Given records »
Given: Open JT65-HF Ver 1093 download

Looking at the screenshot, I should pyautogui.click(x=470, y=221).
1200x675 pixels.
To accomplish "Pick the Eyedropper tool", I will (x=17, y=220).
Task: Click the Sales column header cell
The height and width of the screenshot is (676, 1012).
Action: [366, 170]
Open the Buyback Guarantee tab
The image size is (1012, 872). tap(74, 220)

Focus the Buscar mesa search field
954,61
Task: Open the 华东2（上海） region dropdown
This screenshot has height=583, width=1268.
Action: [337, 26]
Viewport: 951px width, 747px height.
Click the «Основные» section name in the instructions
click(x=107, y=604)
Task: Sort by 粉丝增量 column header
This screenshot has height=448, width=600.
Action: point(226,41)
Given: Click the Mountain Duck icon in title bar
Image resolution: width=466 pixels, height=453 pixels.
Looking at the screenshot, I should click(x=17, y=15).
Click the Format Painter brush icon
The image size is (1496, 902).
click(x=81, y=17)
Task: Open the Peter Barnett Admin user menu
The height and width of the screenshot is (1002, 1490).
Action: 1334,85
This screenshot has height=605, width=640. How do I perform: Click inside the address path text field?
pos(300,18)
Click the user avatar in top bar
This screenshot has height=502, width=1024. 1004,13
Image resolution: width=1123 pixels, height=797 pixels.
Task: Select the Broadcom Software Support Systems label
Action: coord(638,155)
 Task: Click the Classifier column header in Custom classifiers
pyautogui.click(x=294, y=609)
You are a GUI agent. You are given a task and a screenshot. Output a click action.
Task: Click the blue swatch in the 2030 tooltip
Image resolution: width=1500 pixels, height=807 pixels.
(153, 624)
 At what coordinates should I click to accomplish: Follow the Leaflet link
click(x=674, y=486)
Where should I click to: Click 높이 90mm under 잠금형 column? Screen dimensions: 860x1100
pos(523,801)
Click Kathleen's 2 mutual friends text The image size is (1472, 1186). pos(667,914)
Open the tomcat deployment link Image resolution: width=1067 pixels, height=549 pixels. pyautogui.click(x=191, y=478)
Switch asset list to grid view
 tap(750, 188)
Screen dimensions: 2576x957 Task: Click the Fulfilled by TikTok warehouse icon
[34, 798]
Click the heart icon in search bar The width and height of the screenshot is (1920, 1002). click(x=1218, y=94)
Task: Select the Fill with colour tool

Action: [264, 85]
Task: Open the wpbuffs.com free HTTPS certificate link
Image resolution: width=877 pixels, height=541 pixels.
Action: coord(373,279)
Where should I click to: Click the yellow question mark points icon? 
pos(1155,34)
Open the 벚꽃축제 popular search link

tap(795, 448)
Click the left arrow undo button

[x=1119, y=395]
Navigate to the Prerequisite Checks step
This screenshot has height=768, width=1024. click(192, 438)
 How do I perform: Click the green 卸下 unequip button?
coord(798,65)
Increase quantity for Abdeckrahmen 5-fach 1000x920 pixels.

Task brief »
Please output the complete data exactly.

Solution to this task »
Given: Open JT65-HF Ver 1093 download

Looking at the screenshot, I should pyautogui.click(x=470, y=221).
1200x675 pixels.
To accomplish "Pick the Eyedropper tool", I will (x=17, y=220).
Task: Click the Sales column header cell
The height and width of the screenshot is (676, 1012).
Action: [366, 170]
Open the Buyback Guarantee tab
The image size is (1012, 872). tap(74, 220)

Focus the Buscar mesa search field
954,61
Task: Open the 华东2（上海） region dropdown
This screenshot has height=583, width=1268.
Action: [337, 26]
Viewport: 951px width, 747px height.
Click the «Основные» section name in the instructions
click(x=107, y=604)
Task: Sort by 粉丝增量 column header
This screenshot has height=448, width=600.
Action: point(226,41)
Given: Click the Mountain Duck icon in title bar
Image resolution: width=466 pixels, height=453 pixels.
Looking at the screenshot, I should click(x=17, y=15).
Click the Format Painter brush icon
The image size is (1496, 902).
click(x=81, y=17)
Task: Open the Peter Barnett Admin user menu
The height and width of the screenshot is (1002, 1490).
Action: 1334,85
This screenshot has height=605, width=640. How do I perform: Click inside the address path text field?
pos(300,18)
Click the user avatar in top bar
This screenshot has height=502, width=1024. 1004,13
Image resolution: width=1123 pixels, height=797 pixels.
Task: Select the Broadcom Software Support Systems label
Action: coord(638,155)
 Task: Click the Classifier column header in Custom classifiers
pyautogui.click(x=294, y=609)
You are a GUI agent. You are given a task and a screenshot. Output a click action.
Task: Click the blue swatch in the 2030 tooltip
Image resolution: width=1500 pixels, height=807 pixels.
(153, 624)
 At what coordinates should I click to accomplish: Follow the Leaflet link
click(x=674, y=486)
Where should I click to: Click 높이 90mm under 잠금형 column? Screen dimensions: 860x1100
pos(523,801)
Click Kathleen's 2 mutual friends text The image size is (1472, 1186). pos(667,914)
Open the tomcat deployment link Image resolution: width=1067 pixels, height=549 pixels. pyautogui.click(x=191, y=478)
Switch asset list to grid view
 tap(750, 188)
Screen dimensions: 2576x957 Task: Click the Fulfilled by TikTok warehouse icon
[34, 798]
Click the heart icon in search bar The width and height of the screenshot is (1920, 1002). click(x=1218, y=94)
Task: Select the Fill with colour tool

Action: [264, 85]
Task: Open the wpbuffs.com free HTTPS certificate link
Image resolution: width=877 pixels, height=541 pixels.
Action: coord(373,279)
Where should I click to: Click the yellow question mark points icon? 
pos(1155,34)
Open the 벚꽃축제 popular search link

tap(795, 448)
Click the left arrow undo button

[x=1119, y=395]
Navigate to the Prerequisite Checks step
This screenshot has height=768, width=1024. click(192, 438)
 How do I perform: Click the green 卸下 unequip button?
coord(798,65)
Increase quantity for Abdeckrahmen 5-fach 1000x920 pixels.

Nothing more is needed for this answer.